Justamente 19 años después -abril de 2003- el gobierno perredeista de Hipólito Mejía intervino el Grupo Baninter -incluida la grosera ocupación de sus medios de comunicación- usando sus irregularidades bancarias como chivo expiatorio del desastre económico oficial que crecía y llevaba al país a una gran crisis, provocada por una secuencia de políticas torpes, como el ‘deslizamiento’ de la tasa del dólar.

Hoy, a 42 años del primer episodio y 23 del segundo, el presidente Luis Abinader, del gobierno perremeista -partido desprendimiento de aquel PRD- pondera, también en abril, dictar fuertes medidas para enfrentar la crisis económica que se nos viene encima, producto de las guerras y los precios del petróleo.

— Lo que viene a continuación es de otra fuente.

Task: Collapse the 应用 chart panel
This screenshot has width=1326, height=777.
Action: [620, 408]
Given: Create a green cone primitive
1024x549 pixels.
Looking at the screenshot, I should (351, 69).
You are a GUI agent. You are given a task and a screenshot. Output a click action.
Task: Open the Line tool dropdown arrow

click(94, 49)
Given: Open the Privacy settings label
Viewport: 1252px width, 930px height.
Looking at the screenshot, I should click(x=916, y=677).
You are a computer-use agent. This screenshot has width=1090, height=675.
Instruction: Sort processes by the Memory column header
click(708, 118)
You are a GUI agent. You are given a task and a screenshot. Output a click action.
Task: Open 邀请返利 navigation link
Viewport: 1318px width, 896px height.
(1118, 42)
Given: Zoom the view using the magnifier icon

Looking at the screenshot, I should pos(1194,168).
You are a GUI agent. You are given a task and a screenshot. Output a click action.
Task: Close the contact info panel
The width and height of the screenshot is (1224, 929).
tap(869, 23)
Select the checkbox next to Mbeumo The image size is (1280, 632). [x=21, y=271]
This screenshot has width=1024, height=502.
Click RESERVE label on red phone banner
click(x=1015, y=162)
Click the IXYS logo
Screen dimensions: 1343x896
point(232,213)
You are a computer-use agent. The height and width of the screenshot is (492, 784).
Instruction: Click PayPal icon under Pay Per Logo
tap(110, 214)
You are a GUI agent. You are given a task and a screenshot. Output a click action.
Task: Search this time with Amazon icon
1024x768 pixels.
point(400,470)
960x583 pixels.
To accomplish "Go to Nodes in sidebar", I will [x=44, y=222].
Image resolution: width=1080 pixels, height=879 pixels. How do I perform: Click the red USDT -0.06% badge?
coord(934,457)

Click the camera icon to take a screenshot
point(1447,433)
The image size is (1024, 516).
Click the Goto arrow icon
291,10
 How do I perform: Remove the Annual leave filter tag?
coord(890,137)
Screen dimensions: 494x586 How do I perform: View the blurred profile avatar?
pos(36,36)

En 1984 y 2003 los gobiernos perredeistas de Salvador e Hipólito -digo y sostengo, fueron los peores de la historia de 60 años de democracia que vivimos- impusieron decisiones personalistas, de aposento, erróneas.

Hoy se oye, se consulta con la sociedad, los poderes fácticos, incluyendo la oposición política. Se busca el consenso, sin arrogancia, sin prepotencia, para tomar decisiones, aún al costo político que ocasionen, como en 2024 cuando se retiró el proyecto de reforma fiscal, porque las mayorías no lo aprobaron.

La diferencia es clara. El respeto a la sociedad se impone.